The Catholic sacrament is a beautiful way of doing that whole process. You must say the actual sin. As a protestant it is tempting to just say. "Pray for me because I am struggling with something." Catholics have no chance of avoiding actually telling another person what the sin is. That is a good thing. Like Jesus with the blind Bartimaeus in Mark 10. He asks, “What do you want me to do for you?” He makes Bartimaeus specifically ask for sight. Why? Isn't it obvious he wants to see? Because something happens when we take an unspoken desire and we say it out loud to another person. The matter becomes more clear. We swallow our pride. We declare our faith in Jesus' ability to help us. He is God and we are begging for His forgiveness.

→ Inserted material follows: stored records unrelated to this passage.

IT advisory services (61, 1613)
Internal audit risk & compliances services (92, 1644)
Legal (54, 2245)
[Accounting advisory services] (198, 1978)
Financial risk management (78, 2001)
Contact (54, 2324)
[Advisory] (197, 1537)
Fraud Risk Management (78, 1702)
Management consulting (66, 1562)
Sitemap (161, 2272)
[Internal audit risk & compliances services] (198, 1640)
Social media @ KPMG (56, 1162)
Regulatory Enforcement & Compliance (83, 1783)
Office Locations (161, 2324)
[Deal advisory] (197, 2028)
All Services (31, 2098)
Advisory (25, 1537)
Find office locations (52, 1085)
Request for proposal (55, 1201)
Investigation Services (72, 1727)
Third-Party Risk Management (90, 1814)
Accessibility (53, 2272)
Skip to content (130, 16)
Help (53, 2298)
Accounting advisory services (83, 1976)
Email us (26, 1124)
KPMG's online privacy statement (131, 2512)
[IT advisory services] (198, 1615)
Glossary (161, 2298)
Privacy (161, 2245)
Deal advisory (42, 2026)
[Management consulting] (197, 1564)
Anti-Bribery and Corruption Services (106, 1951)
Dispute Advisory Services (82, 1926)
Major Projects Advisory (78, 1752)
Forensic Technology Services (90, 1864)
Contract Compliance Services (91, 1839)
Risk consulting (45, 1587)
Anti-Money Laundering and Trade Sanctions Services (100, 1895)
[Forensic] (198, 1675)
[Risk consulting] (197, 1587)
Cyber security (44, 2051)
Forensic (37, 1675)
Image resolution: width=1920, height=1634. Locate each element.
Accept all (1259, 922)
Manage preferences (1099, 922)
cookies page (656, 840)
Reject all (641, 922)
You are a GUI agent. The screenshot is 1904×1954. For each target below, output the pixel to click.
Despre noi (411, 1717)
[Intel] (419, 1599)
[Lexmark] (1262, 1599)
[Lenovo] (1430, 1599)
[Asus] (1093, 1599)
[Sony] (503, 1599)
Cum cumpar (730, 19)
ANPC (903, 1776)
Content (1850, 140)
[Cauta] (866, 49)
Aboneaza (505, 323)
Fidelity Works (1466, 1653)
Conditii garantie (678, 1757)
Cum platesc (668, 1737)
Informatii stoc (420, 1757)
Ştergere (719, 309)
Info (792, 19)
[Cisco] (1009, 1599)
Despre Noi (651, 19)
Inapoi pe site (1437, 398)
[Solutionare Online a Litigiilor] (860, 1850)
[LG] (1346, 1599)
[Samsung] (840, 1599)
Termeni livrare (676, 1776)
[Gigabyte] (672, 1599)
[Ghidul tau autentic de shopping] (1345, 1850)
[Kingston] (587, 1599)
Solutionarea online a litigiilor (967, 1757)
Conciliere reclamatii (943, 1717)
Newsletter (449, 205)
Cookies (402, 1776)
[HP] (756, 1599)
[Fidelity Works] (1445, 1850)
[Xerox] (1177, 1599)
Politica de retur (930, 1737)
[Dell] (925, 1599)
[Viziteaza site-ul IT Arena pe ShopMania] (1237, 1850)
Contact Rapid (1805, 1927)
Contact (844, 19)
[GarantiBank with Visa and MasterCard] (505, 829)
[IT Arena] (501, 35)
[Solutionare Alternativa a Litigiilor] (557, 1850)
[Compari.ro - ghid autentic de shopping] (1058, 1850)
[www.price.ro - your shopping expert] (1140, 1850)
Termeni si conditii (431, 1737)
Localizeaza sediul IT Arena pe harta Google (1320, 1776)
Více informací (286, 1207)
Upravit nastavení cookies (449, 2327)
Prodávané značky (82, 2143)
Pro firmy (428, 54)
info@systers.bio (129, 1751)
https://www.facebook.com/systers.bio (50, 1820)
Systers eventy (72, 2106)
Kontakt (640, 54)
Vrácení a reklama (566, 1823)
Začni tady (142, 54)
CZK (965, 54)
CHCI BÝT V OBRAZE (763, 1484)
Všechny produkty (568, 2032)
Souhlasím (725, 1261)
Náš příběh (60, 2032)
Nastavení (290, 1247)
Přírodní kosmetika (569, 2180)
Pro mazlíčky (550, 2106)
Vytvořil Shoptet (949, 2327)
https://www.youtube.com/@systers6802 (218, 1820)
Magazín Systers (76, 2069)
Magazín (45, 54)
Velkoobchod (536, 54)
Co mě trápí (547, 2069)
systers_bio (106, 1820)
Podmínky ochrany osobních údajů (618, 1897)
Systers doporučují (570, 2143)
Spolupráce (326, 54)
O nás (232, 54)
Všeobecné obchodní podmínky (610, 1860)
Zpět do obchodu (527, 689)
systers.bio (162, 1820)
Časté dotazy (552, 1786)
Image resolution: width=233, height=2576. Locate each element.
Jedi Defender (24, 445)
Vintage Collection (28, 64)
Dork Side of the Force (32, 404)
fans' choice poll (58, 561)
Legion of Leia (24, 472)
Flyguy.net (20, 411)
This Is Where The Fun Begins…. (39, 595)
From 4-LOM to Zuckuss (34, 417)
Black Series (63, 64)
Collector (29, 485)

Then there is the matter of penance. I wish priests would take this more seriously. It has a lot of potential do a lot of spiritual good but it isn't realized because priests give such wimpy penances. When I go to confession I try and mention that I say the rosary often or that I do adoration regularly. Not to brag about how holy I am but to try and tip them off that they can give me a harder penance and it would be OK -even beneficial. It does not work. They give me a penance like 3 Hail Mary's or one Our Father. I believe in the idea of penance but I think it has to require a little more effort than that to be effective.